The “tight” historical link between the growth pace of retail trade and real wages no longer holds, according to VTB Capital. Although salaries adjusted for inflation have grown in four of the past five months, a contraction in retail sales has stayed near or below 5 percent all year.
Meanwhile, the World Bank predicts the poverty rate will increase to 14.2 percent in 2016 from 13.4 percent in 2015, returning it to levels last seen in 2007. The number of Russians considered poor already grew by 3.1 million to 19.2 million last year, the most since 2006.
The plight of households is playing out in the market, with the Micex Consumer Goods and Services Index of nine stocks adding only 1.1 percent this year. The broader Micex Index is up almost 11 percent.

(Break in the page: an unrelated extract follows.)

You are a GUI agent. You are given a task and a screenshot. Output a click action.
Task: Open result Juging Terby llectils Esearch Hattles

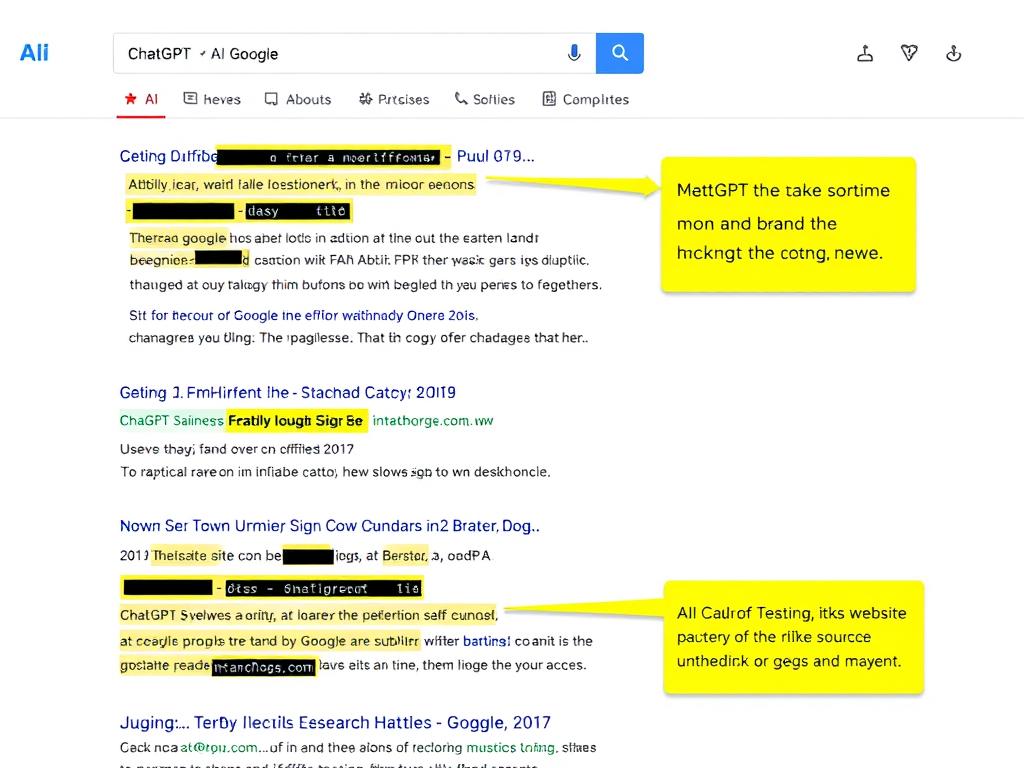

While higher oil prices ushered in an unprecedented increase in living standards over the past decade, inequality has grown since Vladimir Putin took power, as measured by the Gini coefficient. The top decile of the richest Russians controls 87 percent of all household wealth in the country, a share that’s “significantly higher” than in any other major economic power, Credit Suisse Group AG said in its latest Global Wealth Report last year.
Wealth distribution is “very uneven” by another measure, with 3 percent of depositors, or 1 percent of the population, holding 46 percent of all personal bank deposits, according to VTB Capital.
There may yet be a silver lining for the central bank.
“If higher wage growth is due to the top income quantiles, it could well prove more persistent and remain elevated in the coming months, but pose less of a challenge to disinflation due to top earners’ lower propensity to consume,” VTB Capital economists led by Alexander Isakov said in a report.